### [REQUIREMENT A]
Answer these questions from the settlement guide, marking each answer (i), (ii), (iii) on its own line:
(i) How many days does NSW default to for settlement?
(ii) How many business days does the cooling-off period run in VIC?
(iii) How long does a strata search take in NSW?
### [REQUIREMENT B]
Repeat word for word the stretch of the settlement guide from "The window between" through "happen and when.".
### [REQUIREMENT C]
Carry the settlement guide forward from its last sentence.

*** EXCERPTED PASSAGE

Settlement Process
What Happens Between Exchange and Settlement in Australia
The 42-day window between exchange and settlement is the most expensive unmanaged period in a solo agent's business. Here are the 47 milestones you need to track, state by state.
You shake hands at the auction, the contract is signed, and the deposit clears. Then 42 days of silence. Or worse, 42 days of chasing.
The window between exchange and settlement is where deals go quiet, communication breaks down, and the referral you earned at the open home gets eroded by the admin that follows. For solo agents running 10 to 15 settlements a year, this period consumes an estimated 8.3 hours of coordination time per deal.
This guide maps every milestone across that window, state by state, so you know exactly what needs to happen and when.
The settlement timeline is not one size fits all
Every state in Australia runs a different settlement clock. NSW defaults to 42 days. VIC commonly runs 60 days. QLD uses 30 business days. SA negotiates each one. The contract of sale is the only authority on the actual date.
What stays constant across every state: there are 47 discrete coordination milestones between exchange and keys. Miss one, and the rest shift. Miss the wrong one, and the deal is at risk.
Week 1: Cooling-off and first compliance window
The cooling-off period is the first critical milestone. It runs from the day after exchange:
- VIC: 3 business days. The purchaser can withdraw with a 0.2% penalty.
- NSW: 5 business days. Withdrawal costs 0.25% of the purchase price.
- QLD: 5 business days. Termination penalty is $100 or 0.2% of the price, whichever is more.
- SA: 2 business days after the vendor serves the Form 1 statement.
- WA: No statutory cooling-off for standard residential sales.
Auction sales bypass cooling-off entirely in every state. The contract is unconditional from the fall of the hammer.
During this window, the agent's job is to confirm the purchaser's conveyancer is appointed, verify the deposit is held correctly, and ensure the vendor statement (Section 32 in VIC, Form 1 in SA) has been served. A single missed follow-up here can trigger a rescission you never saw coming.
Week 2: Finance and due diligence
By day 7 to 14, several processes run in parallel:
- Finance approval: The purchaser's broker submits the formal loan application. Pre-approval is not unconditional approval. The valuation must come back at or above the purchase price.
- Building and pest inspection: Usually arranged within the first 7 to 10 days. In QLD, this is often a condition of the contract. A failed inspection can trigger renegotiation or termination.
- Strata search (units/apartments): The conveyancer orders strata records to check for special levies, building defects, or by-law restrictions. This takes 5 to 10 business days in NSW.
- Title search: The purchaser's conveyancer verifies the title is clear of unexpected caveats, easements, or encumbrances.
This is the highest-risk fortnight. The agent is the communication bridge between purchaser, vendor, two conveyancers, a broker, and sometimes a building inspector. Most agents handle this via a thread of text messages and memory. The ones who lose deals handle it the same way.
Week 3 to 4: The quiet middle
Finance is usually approved by week 3. Conditions are being satisfied. The conveyancers are exchanging documents. For the agent, this period feels quiet, but it is not safe.

******
*** GIVEN DATA

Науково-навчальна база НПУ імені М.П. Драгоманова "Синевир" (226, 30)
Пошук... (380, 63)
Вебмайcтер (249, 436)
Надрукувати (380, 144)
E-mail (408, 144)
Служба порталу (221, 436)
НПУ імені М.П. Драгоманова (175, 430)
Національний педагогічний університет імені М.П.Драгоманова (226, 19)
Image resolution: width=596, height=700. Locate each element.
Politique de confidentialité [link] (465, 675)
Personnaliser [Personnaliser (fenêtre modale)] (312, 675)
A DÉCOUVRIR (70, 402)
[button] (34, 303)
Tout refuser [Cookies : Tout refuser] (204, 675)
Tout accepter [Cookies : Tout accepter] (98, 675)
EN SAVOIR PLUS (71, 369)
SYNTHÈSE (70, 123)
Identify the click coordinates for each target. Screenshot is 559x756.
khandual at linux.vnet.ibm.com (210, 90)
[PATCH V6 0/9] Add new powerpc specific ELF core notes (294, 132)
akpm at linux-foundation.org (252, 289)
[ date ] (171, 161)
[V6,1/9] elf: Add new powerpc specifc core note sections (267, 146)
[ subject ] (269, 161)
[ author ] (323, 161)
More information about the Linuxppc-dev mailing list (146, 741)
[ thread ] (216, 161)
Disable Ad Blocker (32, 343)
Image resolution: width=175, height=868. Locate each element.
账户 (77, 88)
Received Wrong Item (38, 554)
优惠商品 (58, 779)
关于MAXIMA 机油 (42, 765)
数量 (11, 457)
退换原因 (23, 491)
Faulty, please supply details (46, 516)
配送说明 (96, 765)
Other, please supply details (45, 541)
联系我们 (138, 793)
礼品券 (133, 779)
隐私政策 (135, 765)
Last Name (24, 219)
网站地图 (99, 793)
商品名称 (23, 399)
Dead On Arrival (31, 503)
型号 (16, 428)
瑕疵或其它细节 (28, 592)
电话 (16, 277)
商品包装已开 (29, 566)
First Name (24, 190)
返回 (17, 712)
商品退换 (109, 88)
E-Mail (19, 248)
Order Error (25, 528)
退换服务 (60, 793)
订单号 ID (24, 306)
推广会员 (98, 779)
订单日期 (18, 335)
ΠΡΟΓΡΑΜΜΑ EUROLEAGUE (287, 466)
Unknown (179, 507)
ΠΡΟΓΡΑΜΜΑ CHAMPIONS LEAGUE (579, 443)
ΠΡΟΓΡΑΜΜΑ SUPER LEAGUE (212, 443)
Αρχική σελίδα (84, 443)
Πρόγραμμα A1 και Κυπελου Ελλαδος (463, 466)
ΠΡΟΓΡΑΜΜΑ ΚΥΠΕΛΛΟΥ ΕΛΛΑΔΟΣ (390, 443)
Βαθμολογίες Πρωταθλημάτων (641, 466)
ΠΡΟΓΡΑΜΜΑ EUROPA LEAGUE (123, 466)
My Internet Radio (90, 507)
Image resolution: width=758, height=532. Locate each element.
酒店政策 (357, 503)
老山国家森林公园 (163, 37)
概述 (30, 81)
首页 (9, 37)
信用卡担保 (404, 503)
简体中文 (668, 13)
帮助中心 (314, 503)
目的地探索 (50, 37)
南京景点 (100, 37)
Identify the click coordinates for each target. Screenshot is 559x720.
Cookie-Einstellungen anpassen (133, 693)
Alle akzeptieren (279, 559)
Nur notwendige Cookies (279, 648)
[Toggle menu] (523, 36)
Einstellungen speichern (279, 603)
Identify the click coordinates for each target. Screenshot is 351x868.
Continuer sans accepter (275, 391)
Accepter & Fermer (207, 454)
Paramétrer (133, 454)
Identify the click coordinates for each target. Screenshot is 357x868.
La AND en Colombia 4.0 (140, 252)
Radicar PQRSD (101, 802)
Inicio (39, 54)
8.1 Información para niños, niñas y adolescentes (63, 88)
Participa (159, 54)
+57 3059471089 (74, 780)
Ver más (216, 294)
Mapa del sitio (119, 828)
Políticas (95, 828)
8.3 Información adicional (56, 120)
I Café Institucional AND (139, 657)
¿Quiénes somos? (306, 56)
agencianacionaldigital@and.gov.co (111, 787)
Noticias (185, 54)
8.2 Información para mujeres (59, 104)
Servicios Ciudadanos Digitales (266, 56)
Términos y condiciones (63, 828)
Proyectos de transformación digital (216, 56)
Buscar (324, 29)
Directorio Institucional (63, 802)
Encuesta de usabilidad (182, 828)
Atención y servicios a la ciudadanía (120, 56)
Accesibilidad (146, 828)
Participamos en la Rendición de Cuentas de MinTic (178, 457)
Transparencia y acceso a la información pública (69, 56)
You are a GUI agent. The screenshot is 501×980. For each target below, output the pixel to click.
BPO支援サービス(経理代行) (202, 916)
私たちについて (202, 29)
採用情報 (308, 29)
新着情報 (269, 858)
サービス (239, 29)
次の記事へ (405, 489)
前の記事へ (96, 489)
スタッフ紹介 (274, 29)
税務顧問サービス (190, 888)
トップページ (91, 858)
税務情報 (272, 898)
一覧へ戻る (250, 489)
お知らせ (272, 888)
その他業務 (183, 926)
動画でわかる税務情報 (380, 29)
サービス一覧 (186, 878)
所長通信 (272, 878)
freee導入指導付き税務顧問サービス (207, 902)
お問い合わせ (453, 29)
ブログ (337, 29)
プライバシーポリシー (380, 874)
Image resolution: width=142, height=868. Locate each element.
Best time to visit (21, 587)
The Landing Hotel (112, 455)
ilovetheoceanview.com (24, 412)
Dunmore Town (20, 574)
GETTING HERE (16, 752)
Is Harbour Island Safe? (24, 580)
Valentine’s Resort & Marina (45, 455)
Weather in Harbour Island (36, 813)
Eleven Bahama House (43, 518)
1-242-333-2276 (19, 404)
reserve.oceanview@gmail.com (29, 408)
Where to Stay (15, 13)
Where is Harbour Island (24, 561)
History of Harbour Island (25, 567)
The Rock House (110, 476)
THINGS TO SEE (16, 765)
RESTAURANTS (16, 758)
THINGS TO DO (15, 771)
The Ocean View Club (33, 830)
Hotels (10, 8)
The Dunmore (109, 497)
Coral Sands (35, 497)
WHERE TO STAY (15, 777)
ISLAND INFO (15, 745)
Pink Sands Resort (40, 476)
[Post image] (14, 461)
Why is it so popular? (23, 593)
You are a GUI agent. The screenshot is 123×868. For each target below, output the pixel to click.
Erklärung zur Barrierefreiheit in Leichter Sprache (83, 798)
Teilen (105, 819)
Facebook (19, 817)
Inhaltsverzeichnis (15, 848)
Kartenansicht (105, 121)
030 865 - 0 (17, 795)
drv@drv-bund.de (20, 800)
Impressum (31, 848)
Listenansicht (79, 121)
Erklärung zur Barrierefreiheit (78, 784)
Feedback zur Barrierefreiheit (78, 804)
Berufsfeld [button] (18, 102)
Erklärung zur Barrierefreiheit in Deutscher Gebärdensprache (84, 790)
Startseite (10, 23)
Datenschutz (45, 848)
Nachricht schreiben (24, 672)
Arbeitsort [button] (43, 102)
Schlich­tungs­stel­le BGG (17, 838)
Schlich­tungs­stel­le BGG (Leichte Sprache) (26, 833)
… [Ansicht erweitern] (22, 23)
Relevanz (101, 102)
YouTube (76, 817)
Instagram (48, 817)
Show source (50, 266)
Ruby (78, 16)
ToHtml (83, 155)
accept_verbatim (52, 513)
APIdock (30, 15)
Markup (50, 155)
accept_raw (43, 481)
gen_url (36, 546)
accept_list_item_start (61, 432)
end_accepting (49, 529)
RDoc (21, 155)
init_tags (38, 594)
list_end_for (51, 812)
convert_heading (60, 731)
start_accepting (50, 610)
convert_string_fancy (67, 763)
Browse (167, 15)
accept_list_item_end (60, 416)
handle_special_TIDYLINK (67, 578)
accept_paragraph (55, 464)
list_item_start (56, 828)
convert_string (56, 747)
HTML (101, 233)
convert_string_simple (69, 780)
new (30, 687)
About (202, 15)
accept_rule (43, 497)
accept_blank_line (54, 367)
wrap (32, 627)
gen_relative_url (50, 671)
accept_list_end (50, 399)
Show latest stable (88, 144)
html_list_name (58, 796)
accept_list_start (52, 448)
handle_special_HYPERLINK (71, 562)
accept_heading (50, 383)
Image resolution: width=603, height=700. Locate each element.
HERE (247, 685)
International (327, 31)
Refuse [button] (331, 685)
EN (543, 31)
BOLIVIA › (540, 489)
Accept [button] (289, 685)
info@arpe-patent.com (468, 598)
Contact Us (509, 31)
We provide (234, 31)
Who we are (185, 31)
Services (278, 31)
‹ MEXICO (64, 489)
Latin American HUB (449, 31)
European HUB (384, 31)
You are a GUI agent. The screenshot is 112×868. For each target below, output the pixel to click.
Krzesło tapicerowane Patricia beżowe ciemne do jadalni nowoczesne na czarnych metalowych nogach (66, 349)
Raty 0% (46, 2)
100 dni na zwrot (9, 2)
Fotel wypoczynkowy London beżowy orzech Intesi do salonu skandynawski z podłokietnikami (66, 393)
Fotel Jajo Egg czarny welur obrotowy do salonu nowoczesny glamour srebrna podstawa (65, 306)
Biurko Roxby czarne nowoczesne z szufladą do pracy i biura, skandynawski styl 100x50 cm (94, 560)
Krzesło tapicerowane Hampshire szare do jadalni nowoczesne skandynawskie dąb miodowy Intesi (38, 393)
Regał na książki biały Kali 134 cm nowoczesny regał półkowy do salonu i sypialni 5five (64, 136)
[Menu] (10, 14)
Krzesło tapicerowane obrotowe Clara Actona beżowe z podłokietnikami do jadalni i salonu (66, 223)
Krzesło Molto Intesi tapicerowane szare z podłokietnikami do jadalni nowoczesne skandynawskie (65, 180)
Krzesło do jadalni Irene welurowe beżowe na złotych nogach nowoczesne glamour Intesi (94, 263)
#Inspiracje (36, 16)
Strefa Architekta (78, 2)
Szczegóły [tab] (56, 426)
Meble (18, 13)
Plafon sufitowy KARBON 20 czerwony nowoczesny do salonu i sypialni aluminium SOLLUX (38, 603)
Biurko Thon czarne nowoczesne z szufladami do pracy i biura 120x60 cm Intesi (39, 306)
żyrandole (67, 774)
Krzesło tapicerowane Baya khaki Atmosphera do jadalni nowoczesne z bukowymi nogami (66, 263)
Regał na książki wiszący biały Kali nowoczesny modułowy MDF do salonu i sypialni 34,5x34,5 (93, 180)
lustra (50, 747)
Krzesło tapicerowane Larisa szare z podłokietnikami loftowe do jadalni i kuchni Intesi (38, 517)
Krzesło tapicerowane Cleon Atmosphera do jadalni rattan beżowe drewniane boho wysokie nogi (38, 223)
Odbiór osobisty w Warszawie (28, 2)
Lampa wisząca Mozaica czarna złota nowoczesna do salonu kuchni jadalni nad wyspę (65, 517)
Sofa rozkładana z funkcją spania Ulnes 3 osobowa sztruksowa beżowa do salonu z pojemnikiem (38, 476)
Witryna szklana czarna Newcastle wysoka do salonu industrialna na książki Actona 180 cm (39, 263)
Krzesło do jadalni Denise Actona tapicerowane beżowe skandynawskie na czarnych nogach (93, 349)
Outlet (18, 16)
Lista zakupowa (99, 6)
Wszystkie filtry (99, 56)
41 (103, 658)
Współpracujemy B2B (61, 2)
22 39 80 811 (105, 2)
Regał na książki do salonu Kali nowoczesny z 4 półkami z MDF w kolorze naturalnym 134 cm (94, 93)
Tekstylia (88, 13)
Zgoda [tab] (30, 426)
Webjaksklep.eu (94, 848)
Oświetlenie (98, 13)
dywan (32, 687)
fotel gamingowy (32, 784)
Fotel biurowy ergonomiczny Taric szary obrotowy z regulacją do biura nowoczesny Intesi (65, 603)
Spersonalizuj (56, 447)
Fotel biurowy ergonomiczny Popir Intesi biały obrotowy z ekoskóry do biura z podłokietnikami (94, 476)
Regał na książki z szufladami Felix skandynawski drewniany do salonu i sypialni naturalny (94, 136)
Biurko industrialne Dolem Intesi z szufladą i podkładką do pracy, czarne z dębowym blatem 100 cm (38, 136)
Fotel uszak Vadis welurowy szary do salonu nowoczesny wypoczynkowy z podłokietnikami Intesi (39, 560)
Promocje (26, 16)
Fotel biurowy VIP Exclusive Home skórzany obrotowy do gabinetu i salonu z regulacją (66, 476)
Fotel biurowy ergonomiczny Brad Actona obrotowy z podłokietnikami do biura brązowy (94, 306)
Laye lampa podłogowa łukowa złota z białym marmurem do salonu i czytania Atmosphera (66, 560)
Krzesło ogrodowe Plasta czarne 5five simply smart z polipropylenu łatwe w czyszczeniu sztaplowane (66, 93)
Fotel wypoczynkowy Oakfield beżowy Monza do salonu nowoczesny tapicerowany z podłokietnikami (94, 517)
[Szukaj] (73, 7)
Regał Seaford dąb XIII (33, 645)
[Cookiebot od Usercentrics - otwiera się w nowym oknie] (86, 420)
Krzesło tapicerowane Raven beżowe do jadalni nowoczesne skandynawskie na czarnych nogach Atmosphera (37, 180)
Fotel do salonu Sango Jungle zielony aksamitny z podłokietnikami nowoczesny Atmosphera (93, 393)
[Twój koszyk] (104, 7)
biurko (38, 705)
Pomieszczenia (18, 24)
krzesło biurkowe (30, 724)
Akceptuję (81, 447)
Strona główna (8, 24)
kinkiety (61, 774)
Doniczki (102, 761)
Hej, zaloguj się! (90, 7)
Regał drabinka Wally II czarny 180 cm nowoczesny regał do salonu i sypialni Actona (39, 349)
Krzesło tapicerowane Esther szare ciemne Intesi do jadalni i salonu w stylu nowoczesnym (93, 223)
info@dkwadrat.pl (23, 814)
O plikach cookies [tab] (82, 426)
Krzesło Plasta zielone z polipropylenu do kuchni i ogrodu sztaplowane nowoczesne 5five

******

### [REPLY A]
(i) 42 days
(ii) 3 business days
(iii) 5 to 10 business days

### [REPLY B]
The window between exchange and settlement is where deals go quiet, communication breaks down, and the referral you earned at the open home gets eroded by the admin that follows. For solo agents running 10 to 15 settlements a year, this period consumes an estimated 8.3 hours of coordination time per deal.
This guide maps every milestone across that window, state by state, so you know exactly what needs to happen and when.

### [REPLY C]
This is where vendor compliance items surface. Rate certificates, water certificates, and any special conditions from the contract (repairs, inclusions, tenant vacating) must be confirmed. The vendor's conveyancer handles the legal side, but the agent is often the one who discovers that the vendor has not started the agreed repairs, or that the tenant has not received the notice to vacate.
The 43% of agents who report chronic stress from workload (Revive Report) are not stressed by the auction. They are stressed by week 3 of five concurrent settlements, when every one of them needs a different follow-up call.
Week 5 to 6: Pre-settlement and final checks
In the final 10 to 14 days before settlement:
- Pre-settlement inspection: The purchaser inspects the property to confirm it matches the condition at exchange. This is not optional in practice, even where not legally required.
- Settlement booking: The conveyancers book the settlement via PEXA (electronic settlement) or arrange physical settlement. Most states now use PEXA for the majority of residential transactions.
- Final adjustments: Council rates, water rates, strata levies, and land tax are adjusted to settlement date. The conveyancers calculate who owes what.
- Discharge of vendor's mortgage: The vendor's bank must provide a discharge authority. This can take 10 to 14 business days, so it should have been requested at exchange. A late discharge request is one of the most common causes of settlement delays.
Settlement day
On settlement day, the purchaser's bank transfers the balance of the purchase price. Title transfers via PEXA. The vendor's mortgage is discharged. Keys are released. The agent's deposit trust account is settled per the contract directions.
If everything was tracked, settlement day is a formality. If it was not, settlement day is when you find out that the vendor's bank never processed the discharge, or that the final adjustment figure is disputed, or that keys were never arranged because everyone assumed someone else was handling it.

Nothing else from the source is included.